§ ABOUT THIS EXERCISE: Working from the records below, repeat exactly the lines starting at the line that contains "The height and width of the screenshot is (826, 1281)." and ending at the line that contains "Task: Click the agoda logo above the price", inclusive.

──────── DATA UNDER STUDY ────────

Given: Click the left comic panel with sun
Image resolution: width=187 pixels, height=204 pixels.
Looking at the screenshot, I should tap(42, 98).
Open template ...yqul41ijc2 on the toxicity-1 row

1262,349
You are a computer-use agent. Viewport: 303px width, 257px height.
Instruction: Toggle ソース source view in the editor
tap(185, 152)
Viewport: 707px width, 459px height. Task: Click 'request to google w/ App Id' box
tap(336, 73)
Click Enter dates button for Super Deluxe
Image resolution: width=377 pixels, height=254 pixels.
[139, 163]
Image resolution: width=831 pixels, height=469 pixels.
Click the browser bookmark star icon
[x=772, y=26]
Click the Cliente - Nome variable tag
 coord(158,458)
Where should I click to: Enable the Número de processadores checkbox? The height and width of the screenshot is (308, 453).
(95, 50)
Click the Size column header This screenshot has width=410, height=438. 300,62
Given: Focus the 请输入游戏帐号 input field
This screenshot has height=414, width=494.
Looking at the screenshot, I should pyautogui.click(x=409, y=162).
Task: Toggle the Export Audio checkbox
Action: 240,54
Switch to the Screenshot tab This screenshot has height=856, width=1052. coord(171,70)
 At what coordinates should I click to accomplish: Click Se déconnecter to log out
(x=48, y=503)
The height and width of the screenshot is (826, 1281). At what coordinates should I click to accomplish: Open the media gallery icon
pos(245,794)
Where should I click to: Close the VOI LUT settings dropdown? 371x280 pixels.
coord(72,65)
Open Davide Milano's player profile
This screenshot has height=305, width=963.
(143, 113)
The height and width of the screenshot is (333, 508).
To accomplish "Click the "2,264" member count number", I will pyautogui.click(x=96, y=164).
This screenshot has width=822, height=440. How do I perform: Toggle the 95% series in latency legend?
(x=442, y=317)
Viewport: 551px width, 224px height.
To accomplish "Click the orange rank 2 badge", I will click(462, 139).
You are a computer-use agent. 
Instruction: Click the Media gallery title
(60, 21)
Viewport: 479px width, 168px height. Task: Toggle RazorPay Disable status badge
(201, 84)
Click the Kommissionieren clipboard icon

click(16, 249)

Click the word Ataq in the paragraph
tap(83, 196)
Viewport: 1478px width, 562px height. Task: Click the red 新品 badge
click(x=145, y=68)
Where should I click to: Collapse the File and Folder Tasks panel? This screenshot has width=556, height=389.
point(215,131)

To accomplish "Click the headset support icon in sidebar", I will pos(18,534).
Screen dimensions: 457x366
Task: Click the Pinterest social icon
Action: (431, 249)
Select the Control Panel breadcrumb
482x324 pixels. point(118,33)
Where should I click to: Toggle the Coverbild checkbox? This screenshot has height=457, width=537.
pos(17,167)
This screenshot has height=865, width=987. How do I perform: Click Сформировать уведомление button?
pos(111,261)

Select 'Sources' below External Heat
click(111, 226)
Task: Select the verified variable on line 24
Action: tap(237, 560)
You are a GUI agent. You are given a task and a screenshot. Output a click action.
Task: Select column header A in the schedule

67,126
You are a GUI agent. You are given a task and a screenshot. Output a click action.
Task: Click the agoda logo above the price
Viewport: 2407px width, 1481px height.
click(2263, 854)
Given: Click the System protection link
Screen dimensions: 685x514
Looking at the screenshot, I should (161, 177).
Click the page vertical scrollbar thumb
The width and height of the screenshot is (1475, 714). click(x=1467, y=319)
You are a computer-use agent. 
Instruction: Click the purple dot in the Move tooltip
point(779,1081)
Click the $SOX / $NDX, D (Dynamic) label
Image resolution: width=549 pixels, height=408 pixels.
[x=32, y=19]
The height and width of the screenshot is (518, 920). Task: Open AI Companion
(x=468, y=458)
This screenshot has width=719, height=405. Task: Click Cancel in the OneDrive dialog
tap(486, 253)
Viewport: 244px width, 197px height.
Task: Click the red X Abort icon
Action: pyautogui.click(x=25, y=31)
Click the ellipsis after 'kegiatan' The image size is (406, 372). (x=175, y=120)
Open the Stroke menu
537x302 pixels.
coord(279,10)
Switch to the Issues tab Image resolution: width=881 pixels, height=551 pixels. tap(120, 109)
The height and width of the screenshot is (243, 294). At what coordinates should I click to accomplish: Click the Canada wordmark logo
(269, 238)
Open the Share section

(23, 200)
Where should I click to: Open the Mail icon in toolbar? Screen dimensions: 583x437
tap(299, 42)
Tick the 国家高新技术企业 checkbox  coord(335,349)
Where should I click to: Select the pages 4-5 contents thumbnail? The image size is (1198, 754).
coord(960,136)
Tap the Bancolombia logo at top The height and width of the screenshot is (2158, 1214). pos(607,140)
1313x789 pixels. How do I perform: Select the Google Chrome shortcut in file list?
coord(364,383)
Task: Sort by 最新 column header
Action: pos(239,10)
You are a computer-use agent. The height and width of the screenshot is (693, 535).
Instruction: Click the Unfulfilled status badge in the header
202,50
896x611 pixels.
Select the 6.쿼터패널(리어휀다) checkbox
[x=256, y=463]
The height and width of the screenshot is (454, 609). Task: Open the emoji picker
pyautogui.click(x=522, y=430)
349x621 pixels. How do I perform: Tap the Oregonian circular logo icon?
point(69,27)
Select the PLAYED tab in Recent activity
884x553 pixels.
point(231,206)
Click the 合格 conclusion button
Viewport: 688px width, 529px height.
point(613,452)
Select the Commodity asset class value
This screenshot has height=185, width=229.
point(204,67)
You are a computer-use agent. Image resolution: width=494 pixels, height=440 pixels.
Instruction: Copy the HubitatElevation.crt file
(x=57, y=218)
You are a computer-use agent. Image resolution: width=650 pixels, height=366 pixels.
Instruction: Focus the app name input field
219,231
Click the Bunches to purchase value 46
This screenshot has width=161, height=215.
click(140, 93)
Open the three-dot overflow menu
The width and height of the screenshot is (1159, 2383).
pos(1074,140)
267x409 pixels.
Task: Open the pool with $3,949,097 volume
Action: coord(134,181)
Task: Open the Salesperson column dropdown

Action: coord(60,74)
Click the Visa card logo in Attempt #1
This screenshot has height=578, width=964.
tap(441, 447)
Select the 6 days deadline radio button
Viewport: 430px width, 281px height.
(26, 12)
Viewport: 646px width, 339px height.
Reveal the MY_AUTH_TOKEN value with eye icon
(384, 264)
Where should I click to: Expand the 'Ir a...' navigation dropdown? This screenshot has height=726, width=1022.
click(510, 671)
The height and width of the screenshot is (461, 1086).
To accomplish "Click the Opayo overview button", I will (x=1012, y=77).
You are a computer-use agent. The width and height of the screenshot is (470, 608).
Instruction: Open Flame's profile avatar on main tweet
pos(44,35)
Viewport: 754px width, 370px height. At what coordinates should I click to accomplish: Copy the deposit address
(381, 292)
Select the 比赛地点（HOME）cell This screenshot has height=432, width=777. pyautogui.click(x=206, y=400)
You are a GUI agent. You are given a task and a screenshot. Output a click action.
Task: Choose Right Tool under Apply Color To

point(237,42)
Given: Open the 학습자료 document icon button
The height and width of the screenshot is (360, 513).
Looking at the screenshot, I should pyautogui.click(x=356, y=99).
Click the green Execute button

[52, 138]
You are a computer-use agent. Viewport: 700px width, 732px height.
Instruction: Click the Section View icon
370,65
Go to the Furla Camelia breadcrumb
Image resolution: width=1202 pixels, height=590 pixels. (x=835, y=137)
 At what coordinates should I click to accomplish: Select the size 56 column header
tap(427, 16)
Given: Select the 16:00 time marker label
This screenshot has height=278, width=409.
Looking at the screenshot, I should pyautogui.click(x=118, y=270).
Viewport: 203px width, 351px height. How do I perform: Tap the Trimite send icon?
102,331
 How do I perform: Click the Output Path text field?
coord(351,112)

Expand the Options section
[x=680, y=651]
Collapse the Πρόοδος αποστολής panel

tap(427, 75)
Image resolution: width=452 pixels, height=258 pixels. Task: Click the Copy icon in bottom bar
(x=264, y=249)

────────

§ SOLUTION TO THE EXERCISE:
The height and width of the screenshot is (826, 1281). At what coordinates should I click to accomplish: Open the media gallery icon
pos(245,794)
Where should I click to: Close the VOI LUT settings dropdown? 371x280 pixels.
coord(72,65)
Open Davide Milano's player profile
This screenshot has height=305, width=963.
(143, 113)
The height and width of the screenshot is (333, 508).
To accomplish "Click the "2,264" member count number", I will pyautogui.click(x=96, y=164).
This screenshot has width=822, height=440. How do I perform: Toggle the 95% series in latency legend?
(x=442, y=317)
Viewport: 551px width, 224px height.
To accomplish "Click the orange rank 2 badge", I will click(462, 139).
You are a computer-use agent. 
Instruction: Click the Media gallery title
(60, 21)
Viewport: 479px width, 168px height. Task: Toggle RazorPay Disable status badge
(201, 84)
Click the Kommissionieren clipboard icon

click(16, 249)

Click the word Ataq in the paragraph
tap(83, 196)
Viewport: 1478px width, 562px height. Task: Click the red 新品 badge
click(x=145, y=68)
Where should I click to: Collapse the File and Folder Tasks panel? This screenshot has width=556, height=389.
point(215,131)

To accomplish "Click the headset support icon in sidebar", I will pos(18,534).
Screen dimensions: 457x366
Task: Click the Pinterest social icon
Action: (431, 249)
Select the Control Panel breadcrumb
482x324 pixels. point(118,33)
Where should I click to: Toggle the Coverbild checkbox? This screenshot has height=457, width=537.
pos(17,167)
This screenshot has height=865, width=987. How do I perform: Click Сформировать уведомление button?
pos(111,261)

Select 'Sources' below External Heat
click(111, 226)
Task: Select the verified variable on line 24
Action: tap(237, 560)
You are a GUI agent. You are given a task and a screenshot. Output a click action.
Task: Select column header A in the schedule

67,126
You are a GUI agent. You are given a task and a screenshot. Output a click action.
Task: Click the agoda logo above the price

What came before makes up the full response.